José Manuel Hesle
Qué nos está pasando
Una señora cae de bruces al tropezar con las piernas de un joven que se encuentra recostado en uno de los pasillos del metro londinense
Una señora cae de bruces al tropezar con las piernas de un joven que se encuentra recostado en uno de los pasillos del metro londinense. Nadie se detiene. Nadie acude a levantarla. Ni tan siquiera quién provoca la caída se inmuta. Todos continúan la frenética marcha con rumbo al andén. La señora se reincorpora como puede. Se recompone el vestido, localiza sus pertenencias y, sin girarse siquiera, retoma su camino, aún doliéndose de una pierna, pero con la normalidad propia de un incidente cotidiano más. Recuerdo el momento como si solo hubiese pasado un instante. Sería incluso capaz de reconstruirlo añadiéndole nuevos detalles. Aquel primer viaje, lejos de casa, me aportó muchas cosas, pero si algo ha permanecido indeleble al paso del tiempo fue el impacto que el hecho me provocó. Encajar semejante comportamiento y, todavía más, la indiferencia colectiva ni me resultó entonces, ni me resulta hoy, nada fácil.
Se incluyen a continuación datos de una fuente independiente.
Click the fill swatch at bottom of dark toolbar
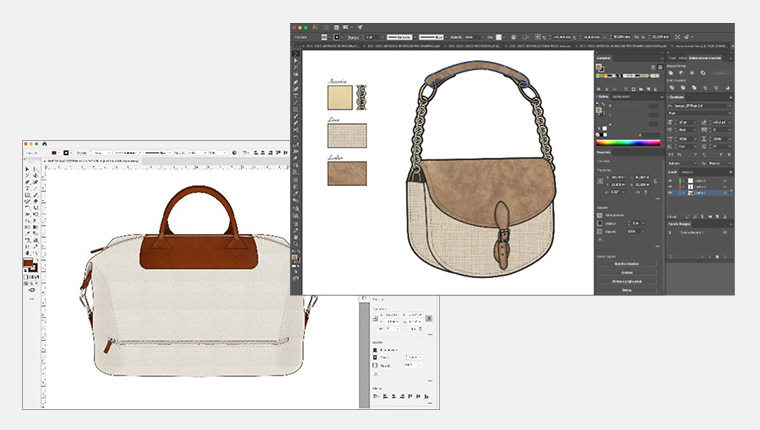The width and height of the screenshot is (760, 430). point(296,259)
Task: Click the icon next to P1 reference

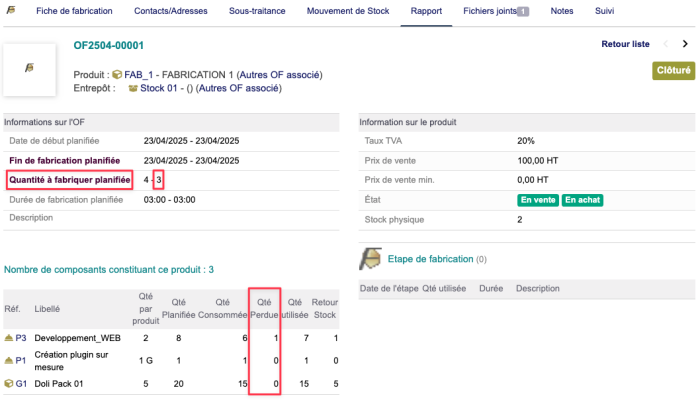Action: (9, 360)
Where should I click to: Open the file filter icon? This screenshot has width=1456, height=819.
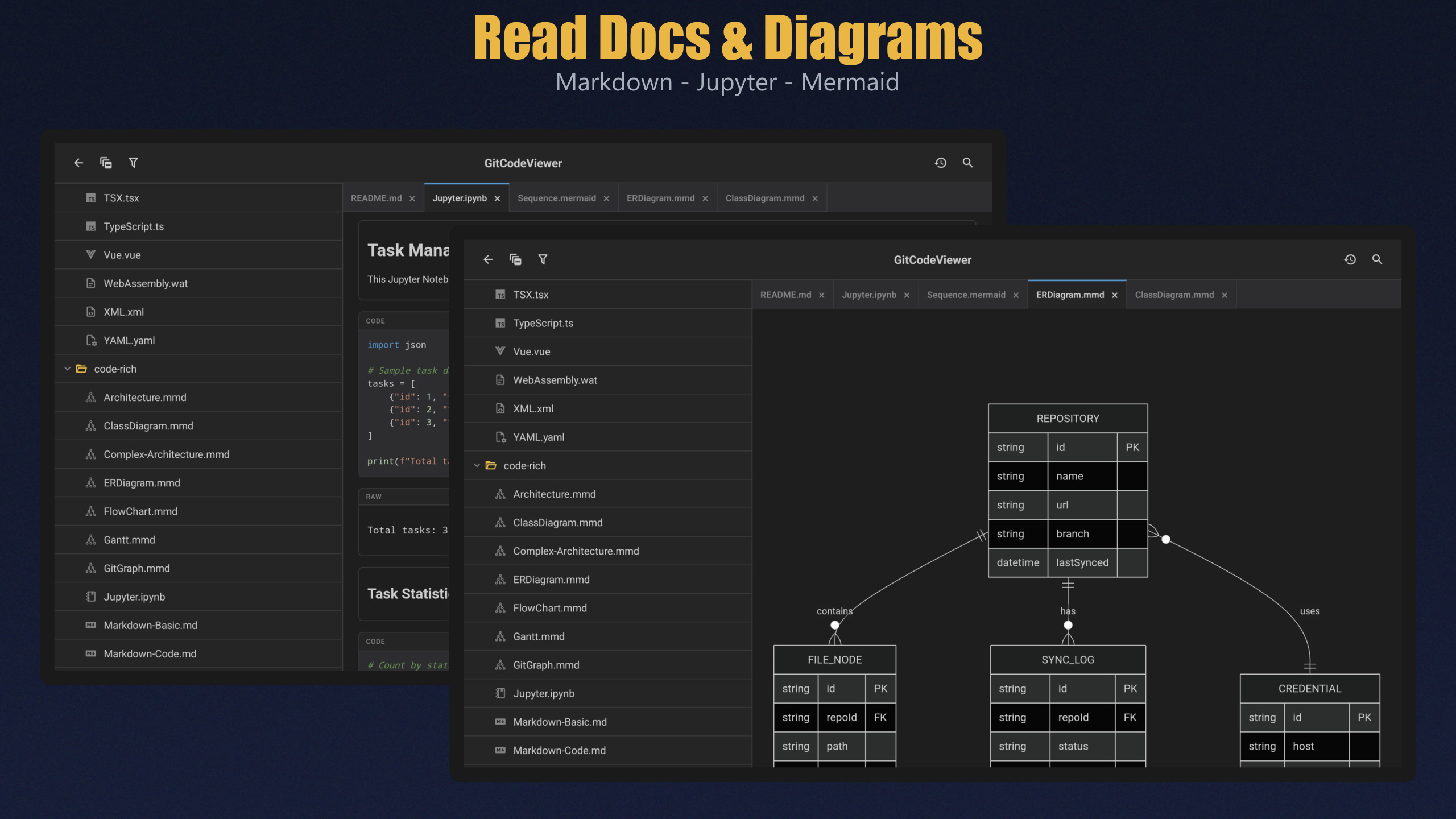[x=543, y=259]
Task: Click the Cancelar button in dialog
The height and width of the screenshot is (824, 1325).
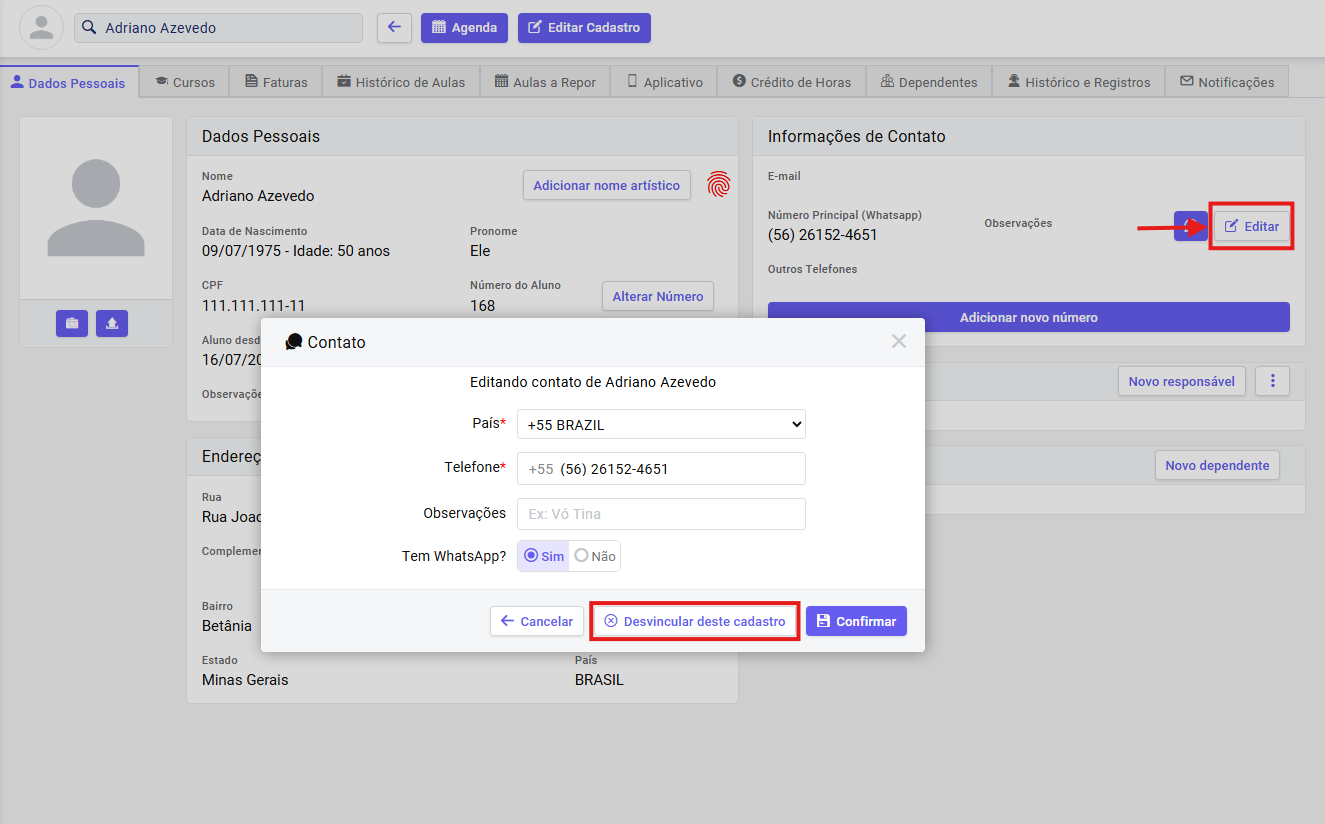Action: tap(537, 621)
El autobús urbano se detiene en la parada del antiguo gobierno civil, frente a los sindicatos. Un señor, muy mayor, empujando su tacataca, intenta bajarse. Las puertas hacen el amago de cerrarse y el grito unánime de los viajeros disuade al conductor que inmediatamente las paraliza. Dos de ellos se prestan para ayudar a bajar al señor. Se apean con él y lo dejan sobre la misma acera. El autobús, mientras tanto, espera con las puertas abiertas. El pasaje, comprensivo y paciente, supervisa la acción. Al concluir su cometido los voluntarios vuelven a subir al vehículo y las puertas se cierran. Entre tanto otra persona gesticula para hacerse ver por la puerta de delantera. El conductor que ya ha iniciado la maniobra de salida, intuye el sentir de los pasajeros, abre y la recoge. El autobús, por fin, reemprende el recorrido. Una amiga, gaditana de adopción desde hace más de veinte años, refiere cada vez que tiene la oportunidad que gestos como este son los que le hicieron querer quedarse para siempre en esta ciudad.
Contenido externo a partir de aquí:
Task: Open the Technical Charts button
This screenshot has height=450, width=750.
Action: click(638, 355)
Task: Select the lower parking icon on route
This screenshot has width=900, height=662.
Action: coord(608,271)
Tarde de finales de agosto. Una mujer, acompañada de su sobrina y un crío, se acercan al barrio atraídos por los cacharritos de la feria. La mujer empieza a encontrarse mal, le cuesta respirar. Se asfixia. La sobrina comienza a atenderla y a gritos implora ayuda. El camarero de un bar cercano es el primero que se apresura a auxiliarla. Otros testigos apartan al niño y llaman al 061. También a la policía. A pesar del empeño los intentos de reanimación resultan infructuosos. Al rato se persona el servicio sanitario que, tras agotar todas las posibilidades, solo puede certificar el fallecimiento de la mujer. La policía acordona la zona a la espera del juez. El cuerpo inerte de la infortunada, cubierto por una leve sábana blanca, yace ignorado sobre el suelo del concurrido paseo. Ni una simple carpa lo resguarda. A su alrededor, los multicolores destellos luminosos de las atracciones, el alocado griterío de quienes se divierten y la música de unos aparatos compitiendo con la de los demás. Las mesas repletas. En la plazoleta cercana las actuaciones programadas siguen su curso. Nadie parece conmoverse. Nadie se inmuta. Nadie se altera. Nada, ni nadie reclama, al menos mientras no se retire el cuerpo del lugar, que se imponga el más mínimo respeto. Solo una leve reseña en la prensa digital deja constancia de lo sucedido.
Qué nos está pasando. Afectado, observo el panorama y me embarga la inquietud de que, a pesar de la insistencia de mi amiga, inevitablemente parece que vamos en la misma dirección de la señora del metro.